• **WHAT TO WORK ON**
Return verbatim all lines from the first one in the records to the line with "View preferences (215, 1819)", both ends kept.

• **TASK MATERIAL**
%%
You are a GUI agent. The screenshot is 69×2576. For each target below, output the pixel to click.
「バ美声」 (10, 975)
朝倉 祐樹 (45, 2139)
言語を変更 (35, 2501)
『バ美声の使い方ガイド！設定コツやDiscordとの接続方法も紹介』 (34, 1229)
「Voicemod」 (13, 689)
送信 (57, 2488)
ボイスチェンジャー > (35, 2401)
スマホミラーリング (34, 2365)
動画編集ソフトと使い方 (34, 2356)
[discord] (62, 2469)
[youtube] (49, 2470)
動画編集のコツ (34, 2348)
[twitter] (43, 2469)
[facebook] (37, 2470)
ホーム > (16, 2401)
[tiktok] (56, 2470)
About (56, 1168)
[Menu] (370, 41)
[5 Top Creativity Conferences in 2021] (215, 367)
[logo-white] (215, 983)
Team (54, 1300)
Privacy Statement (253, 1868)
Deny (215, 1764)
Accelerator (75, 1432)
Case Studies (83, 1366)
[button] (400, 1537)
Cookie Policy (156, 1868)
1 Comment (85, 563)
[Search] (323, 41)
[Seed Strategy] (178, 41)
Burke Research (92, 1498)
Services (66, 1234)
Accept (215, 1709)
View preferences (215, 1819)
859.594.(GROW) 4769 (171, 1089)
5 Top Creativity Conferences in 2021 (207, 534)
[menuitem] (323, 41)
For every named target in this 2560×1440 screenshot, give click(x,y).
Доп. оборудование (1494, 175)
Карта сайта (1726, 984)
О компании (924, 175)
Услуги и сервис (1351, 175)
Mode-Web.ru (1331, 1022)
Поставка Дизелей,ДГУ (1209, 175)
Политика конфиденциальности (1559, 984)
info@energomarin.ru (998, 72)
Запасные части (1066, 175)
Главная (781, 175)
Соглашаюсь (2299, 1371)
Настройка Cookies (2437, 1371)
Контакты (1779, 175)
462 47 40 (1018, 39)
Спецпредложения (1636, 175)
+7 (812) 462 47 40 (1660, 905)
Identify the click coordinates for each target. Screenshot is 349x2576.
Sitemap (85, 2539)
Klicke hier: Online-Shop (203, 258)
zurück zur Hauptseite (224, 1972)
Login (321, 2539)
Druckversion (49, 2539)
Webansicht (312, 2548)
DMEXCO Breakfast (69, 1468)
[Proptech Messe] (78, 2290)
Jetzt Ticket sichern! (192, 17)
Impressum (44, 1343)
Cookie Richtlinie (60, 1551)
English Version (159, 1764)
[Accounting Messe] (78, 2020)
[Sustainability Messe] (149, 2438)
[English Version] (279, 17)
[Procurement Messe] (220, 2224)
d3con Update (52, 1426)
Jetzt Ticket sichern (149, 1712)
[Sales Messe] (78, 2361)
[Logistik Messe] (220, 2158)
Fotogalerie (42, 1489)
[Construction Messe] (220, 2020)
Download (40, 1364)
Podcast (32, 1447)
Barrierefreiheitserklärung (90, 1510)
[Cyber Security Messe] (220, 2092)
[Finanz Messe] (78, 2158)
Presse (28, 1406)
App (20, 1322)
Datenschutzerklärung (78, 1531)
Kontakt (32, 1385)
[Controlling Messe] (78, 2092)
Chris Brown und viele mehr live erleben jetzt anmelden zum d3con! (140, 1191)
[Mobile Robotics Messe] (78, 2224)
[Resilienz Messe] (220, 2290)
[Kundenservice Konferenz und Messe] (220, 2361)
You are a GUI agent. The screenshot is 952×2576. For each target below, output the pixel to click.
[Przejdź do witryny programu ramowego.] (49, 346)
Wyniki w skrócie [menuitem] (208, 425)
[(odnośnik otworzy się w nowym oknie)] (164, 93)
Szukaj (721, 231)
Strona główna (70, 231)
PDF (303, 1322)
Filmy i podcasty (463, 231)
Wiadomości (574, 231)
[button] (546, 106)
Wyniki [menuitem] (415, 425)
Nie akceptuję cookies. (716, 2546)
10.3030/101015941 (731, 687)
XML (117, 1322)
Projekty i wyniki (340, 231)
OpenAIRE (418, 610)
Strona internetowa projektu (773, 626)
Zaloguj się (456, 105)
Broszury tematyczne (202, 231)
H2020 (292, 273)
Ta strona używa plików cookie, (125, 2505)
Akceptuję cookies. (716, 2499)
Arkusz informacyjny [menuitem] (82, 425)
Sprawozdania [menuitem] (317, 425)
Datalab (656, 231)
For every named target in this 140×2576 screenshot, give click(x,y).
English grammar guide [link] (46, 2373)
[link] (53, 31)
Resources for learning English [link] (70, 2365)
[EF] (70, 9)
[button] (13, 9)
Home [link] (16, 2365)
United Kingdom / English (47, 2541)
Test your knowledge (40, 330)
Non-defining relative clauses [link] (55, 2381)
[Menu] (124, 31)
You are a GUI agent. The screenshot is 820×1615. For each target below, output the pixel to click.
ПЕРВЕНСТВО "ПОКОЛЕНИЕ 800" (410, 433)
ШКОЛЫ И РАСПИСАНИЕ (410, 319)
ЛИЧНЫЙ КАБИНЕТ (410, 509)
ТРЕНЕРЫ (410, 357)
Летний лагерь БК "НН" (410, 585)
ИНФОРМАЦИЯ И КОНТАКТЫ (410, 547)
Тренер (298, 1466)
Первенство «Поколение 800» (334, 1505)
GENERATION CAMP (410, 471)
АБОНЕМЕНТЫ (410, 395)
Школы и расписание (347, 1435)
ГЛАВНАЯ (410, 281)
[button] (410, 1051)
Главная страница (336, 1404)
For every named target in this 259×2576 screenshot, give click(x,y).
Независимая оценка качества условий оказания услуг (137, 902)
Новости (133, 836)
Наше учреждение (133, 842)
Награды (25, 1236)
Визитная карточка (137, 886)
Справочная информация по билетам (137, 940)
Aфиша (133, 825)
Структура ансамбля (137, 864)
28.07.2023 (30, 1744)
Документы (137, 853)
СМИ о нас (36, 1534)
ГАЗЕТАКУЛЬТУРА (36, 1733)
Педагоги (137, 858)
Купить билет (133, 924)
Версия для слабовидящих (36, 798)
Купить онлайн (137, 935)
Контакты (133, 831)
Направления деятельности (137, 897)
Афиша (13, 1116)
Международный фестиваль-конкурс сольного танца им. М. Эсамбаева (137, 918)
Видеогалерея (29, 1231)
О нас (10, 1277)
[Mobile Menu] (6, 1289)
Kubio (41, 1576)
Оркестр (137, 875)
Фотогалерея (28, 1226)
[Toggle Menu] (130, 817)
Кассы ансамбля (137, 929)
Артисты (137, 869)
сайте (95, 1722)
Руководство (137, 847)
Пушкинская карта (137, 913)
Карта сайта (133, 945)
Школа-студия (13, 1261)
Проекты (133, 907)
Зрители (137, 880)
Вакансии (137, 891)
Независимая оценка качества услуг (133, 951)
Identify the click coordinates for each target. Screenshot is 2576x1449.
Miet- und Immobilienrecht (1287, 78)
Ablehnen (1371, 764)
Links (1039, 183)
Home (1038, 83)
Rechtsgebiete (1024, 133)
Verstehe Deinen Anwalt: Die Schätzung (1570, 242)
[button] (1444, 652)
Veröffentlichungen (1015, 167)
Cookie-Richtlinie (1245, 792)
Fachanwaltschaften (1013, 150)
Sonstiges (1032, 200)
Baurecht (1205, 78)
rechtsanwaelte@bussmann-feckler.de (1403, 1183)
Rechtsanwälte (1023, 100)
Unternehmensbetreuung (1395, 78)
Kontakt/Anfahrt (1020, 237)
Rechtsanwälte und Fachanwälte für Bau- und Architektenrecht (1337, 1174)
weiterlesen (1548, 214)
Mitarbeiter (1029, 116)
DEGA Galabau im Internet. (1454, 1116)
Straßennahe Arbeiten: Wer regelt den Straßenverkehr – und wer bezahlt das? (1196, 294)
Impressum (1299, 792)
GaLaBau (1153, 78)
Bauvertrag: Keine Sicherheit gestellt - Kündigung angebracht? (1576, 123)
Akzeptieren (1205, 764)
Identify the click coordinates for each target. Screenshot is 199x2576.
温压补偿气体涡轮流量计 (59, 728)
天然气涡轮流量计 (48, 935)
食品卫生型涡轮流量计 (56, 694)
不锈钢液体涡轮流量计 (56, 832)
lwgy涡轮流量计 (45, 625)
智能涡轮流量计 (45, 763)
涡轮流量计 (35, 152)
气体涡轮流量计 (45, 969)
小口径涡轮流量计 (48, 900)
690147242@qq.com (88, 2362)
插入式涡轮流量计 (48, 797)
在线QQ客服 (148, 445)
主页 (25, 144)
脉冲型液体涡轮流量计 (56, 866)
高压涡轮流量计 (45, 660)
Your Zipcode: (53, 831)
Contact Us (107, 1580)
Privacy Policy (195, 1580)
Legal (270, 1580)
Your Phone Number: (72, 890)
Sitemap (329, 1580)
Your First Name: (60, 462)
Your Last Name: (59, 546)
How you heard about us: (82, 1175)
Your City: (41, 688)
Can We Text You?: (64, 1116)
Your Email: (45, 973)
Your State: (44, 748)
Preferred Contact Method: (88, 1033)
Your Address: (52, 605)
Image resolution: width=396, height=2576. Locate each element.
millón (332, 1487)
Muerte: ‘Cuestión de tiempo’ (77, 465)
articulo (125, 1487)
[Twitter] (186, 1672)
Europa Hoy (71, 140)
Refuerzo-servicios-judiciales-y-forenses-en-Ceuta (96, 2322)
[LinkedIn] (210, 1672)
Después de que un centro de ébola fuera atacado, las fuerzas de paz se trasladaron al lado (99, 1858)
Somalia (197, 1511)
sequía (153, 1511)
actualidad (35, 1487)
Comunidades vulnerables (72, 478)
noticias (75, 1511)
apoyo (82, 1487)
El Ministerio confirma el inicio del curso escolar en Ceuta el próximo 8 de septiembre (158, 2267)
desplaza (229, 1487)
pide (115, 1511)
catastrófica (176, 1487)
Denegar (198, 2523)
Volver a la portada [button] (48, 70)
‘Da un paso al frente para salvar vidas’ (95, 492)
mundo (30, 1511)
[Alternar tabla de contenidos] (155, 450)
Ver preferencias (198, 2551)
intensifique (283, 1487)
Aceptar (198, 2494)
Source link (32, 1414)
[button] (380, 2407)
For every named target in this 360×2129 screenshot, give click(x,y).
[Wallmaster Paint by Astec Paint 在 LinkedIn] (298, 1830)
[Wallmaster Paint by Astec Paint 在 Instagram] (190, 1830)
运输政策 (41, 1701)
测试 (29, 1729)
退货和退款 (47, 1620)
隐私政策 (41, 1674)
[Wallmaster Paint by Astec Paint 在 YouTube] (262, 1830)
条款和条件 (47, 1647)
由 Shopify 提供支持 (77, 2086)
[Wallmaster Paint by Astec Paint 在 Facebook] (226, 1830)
%%
• **FINISHED TASK**
You are a GUI agent. The screenshot is 69×2576. For each target below, output the pixel to click.
「バ美声」 (10, 975)
朝倉 祐樹 (45, 2139)
言語を変更 (35, 2501)
『バ美声の使い方ガイド！設定コツやDiscordとの接続方法も紹介』 (34, 1229)
「Voicemod」 (13, 689)
送信 (57, 2488)
ボイスチェンジャー > (35, 2401)
スマホミラーリング (34, 2365)
動画編集ソフトと使い方 (34, 2356)
[discord] (62, 2469)
[youtube] (49, 2470)
動画編集のコツ (34, 2348)
[twitter] (43, 2469)
[facebook] (37, 2470)
ホーム > (16, 2401)
[tiktok] (56, 2470)
About (56, 1168)
[Menu] (370, 41)
[5 Top Creativity Conferences in 2021] (215, 367)
[logo-white] (215, 983)
Team (54, 1300)
Privacy Statement (253, 1868)
Deny (215, 1764)
Accelerator (75, 1432)
Case Studies (83, 1366)
[button] (400, 1537)
Cookie Policy (156, 1868)
1 Comment (85, 563)
[Search] (323, 41)
[Seed Strategy] (178, 41)
Burke Research (92, 1498)
Services (66, 1234)
Accept (215, 1709)
View preferences (215, 1819)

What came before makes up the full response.